*REQUEST*: For each statement below, mark yes or no for whether the text on Litiana Maopa agrees with it, and quote the exact words from the text that settle it. (a) Adi Litiana Maopa's father took on the title of Tui Nayau. (b) Her mother was a daughter of Ratu Seru Epenisa Cakobau. (c) The Tui Nayau is the paramount chief of the Lau Islands.

*TEXT*:
────────────────────

= Litiana Maopa =

Adi Litiana Maopa (1864-1933) was a prominent member of two of Fiji's main chiefly houses, those of the Tui Nayau, the paramount chief of the Lau Islands, and the chiefly house of the Vunivalu of Bau the paramount chief of the Kubuna Confederacy.

Adi Maopa came from a very important background. Her father, Ratu Tevita Uluilakeba II, was meant to become the Tui Nayau. This is a very high title, meaning the paramount chief of the Lau Islands. Sadly, her father died before he could take on this role. Because of this, Adi Maopa was part of the ruling Vuanirewa dynasty. This was a noble family known as Matailakeba. Her Mother was Adi Asenaca Kakua Vuikaba, Who was a daughter of Ratu Seru Epenisa Cakobau and Adi Litia Samanunu.

────────────────────

*EXTRACTED INFORMATION*:

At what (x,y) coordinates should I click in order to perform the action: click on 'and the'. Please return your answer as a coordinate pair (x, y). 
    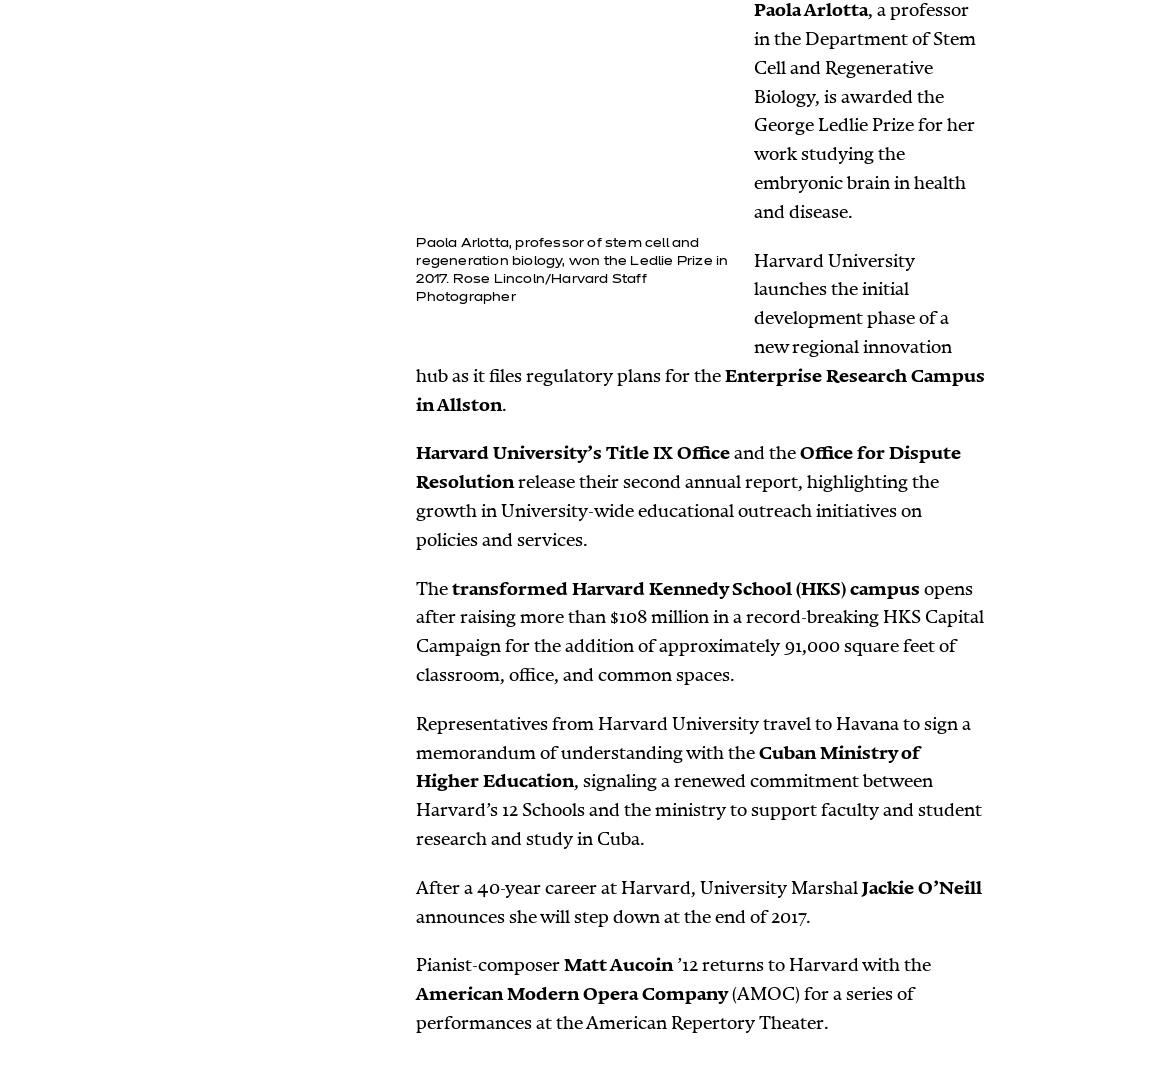
    Looking at the image, I should click on (729, 452).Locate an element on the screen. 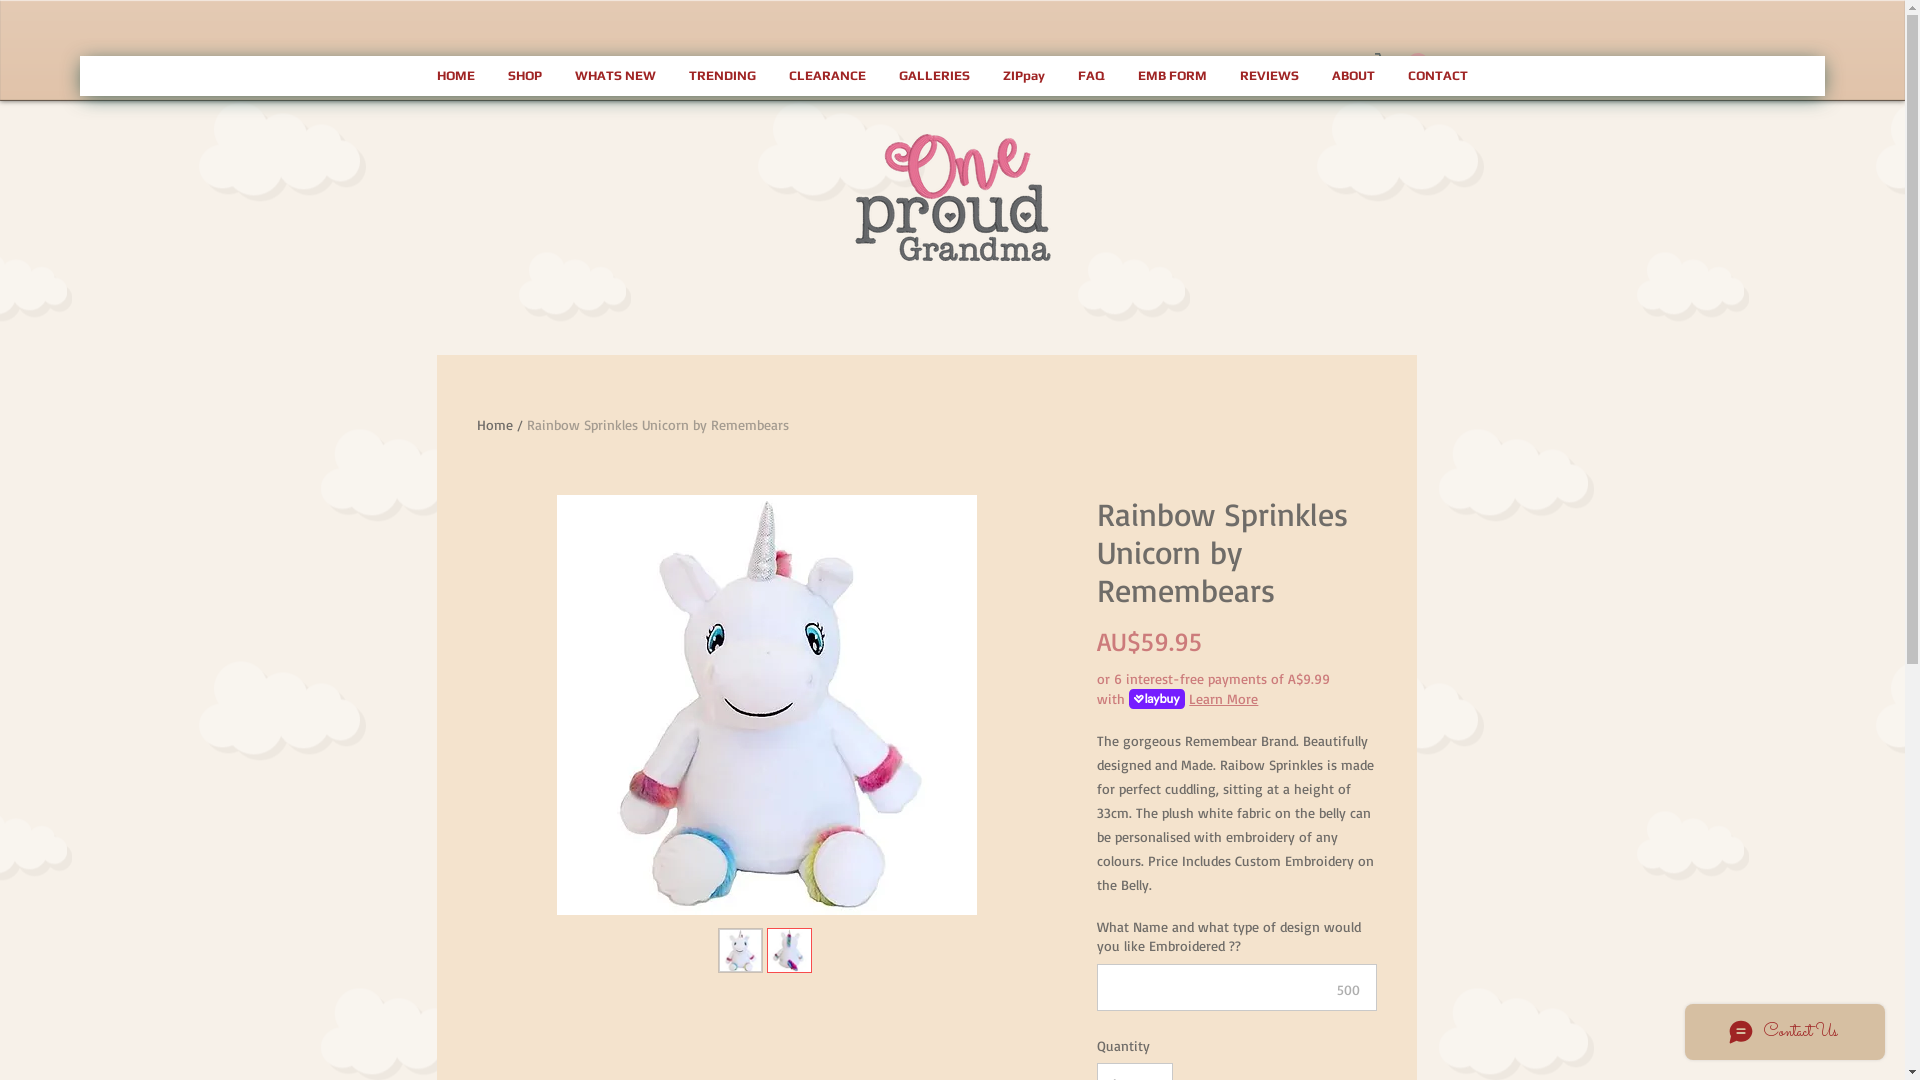 This screenshot has height=1080, width=1920. 'FAQ' is located at coordinates (1090, 75).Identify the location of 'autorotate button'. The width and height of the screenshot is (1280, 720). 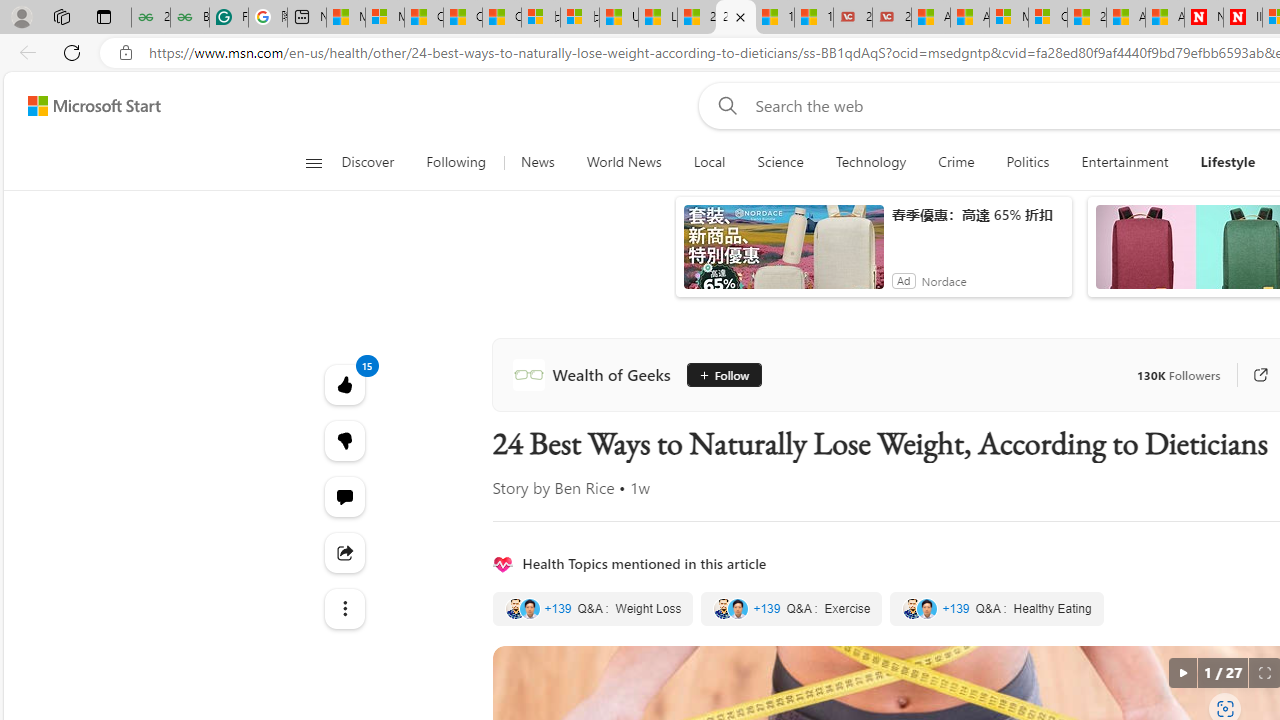
(1182, 673). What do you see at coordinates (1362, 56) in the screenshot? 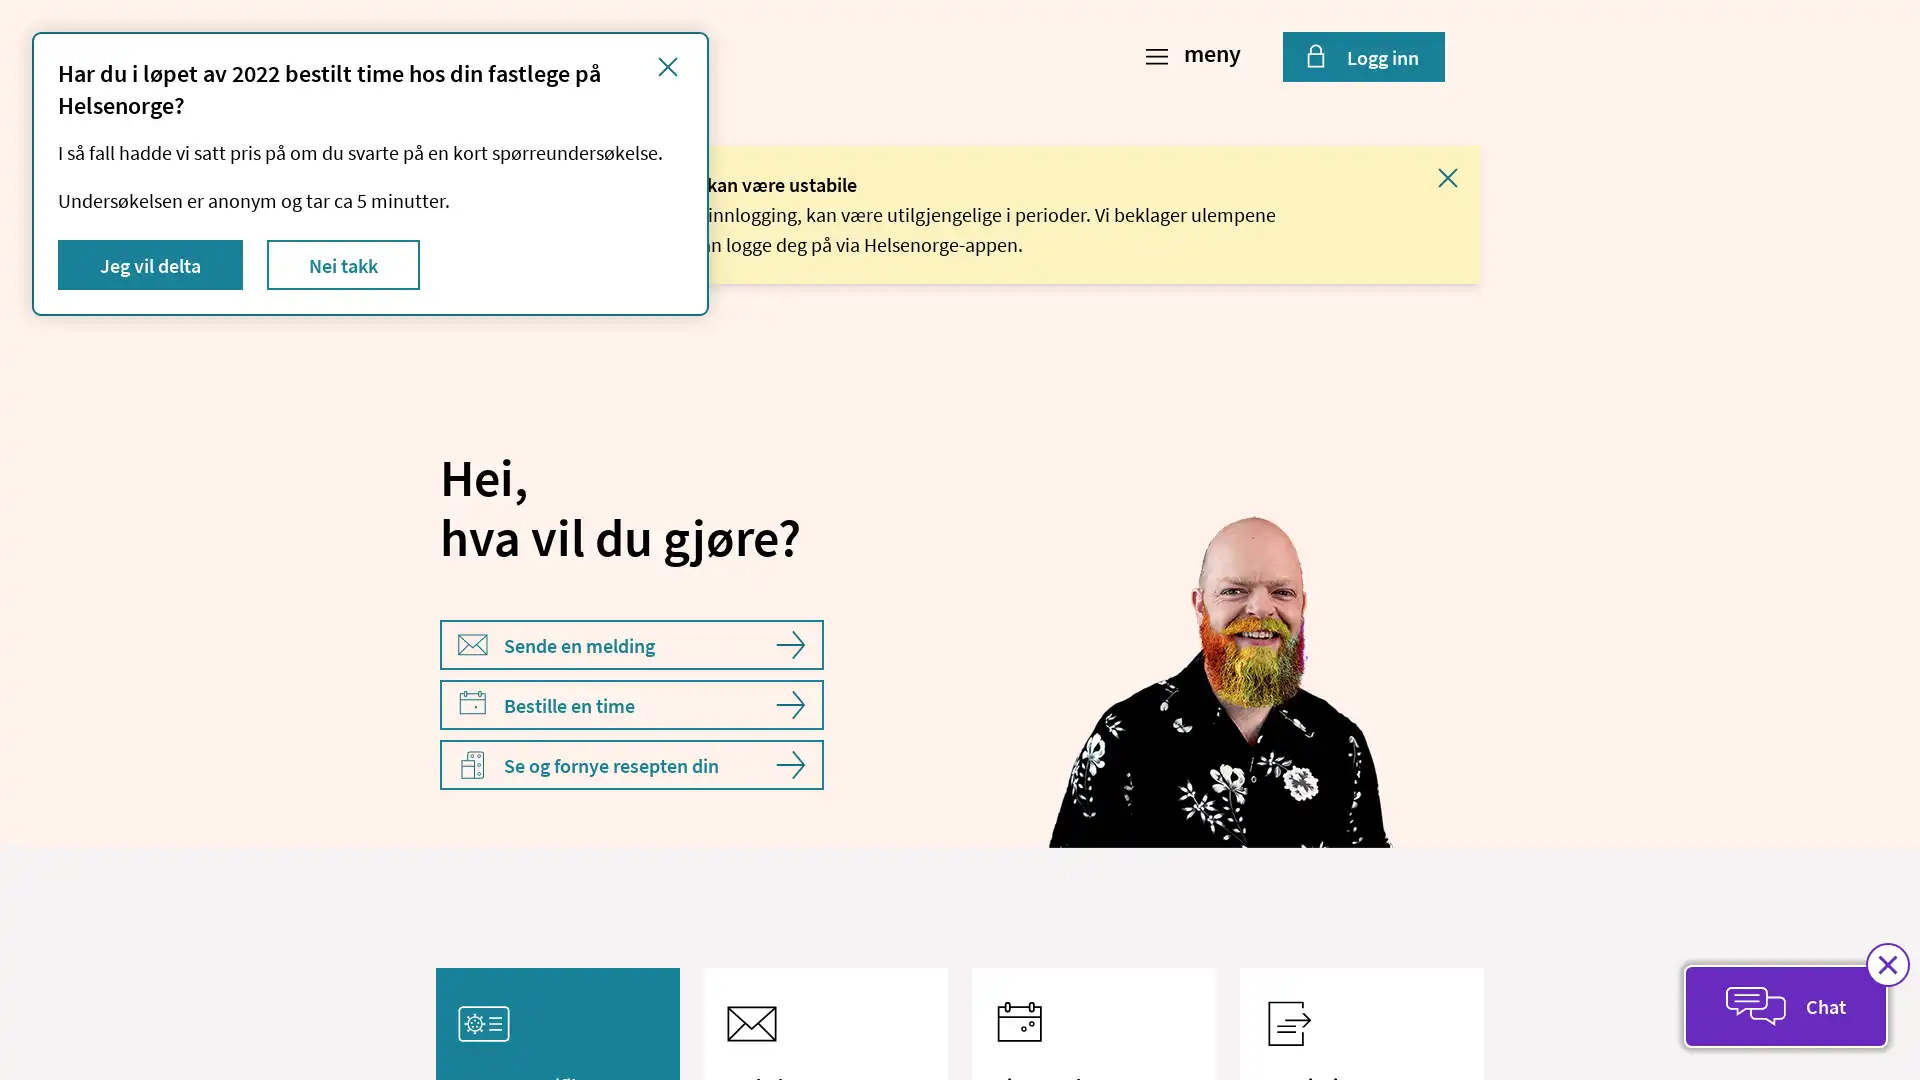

────────────────────

*COMPLETED TASK*:
(a) No: "Sadly, her father died before he could take on this role."
(b) Yes: "Her Mother was Adi Asenaca Kakua Vuikaba, Who was a daughter of Ratu Seru Epenisa Cakobau and Adi Litia Samanunu."
(c) Yes: "the Tui Nayau, the paramount chief of the Lau Islands"